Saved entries
════

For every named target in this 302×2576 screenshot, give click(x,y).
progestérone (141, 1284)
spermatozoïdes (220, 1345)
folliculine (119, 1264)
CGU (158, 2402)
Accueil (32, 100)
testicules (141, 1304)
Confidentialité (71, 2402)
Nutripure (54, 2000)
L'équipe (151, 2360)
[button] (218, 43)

════

◆ **Work required**:
Copy every line of the records word for word.

◆ **Exercise solution**:
For every named target in this 302×2576 screenshot, give click(x,y).
progestérone (141, 1284)
spermatozoïdes (220, 1345)
folliculine (119, 1264)
CGU (158, 2402)
Accueil (32, 100)
testicules (141, 1304)
Confidentialité (71, 2402)
Nutripure (54, 2000)
L'équipe (151, 2360)
[button] (218, 43)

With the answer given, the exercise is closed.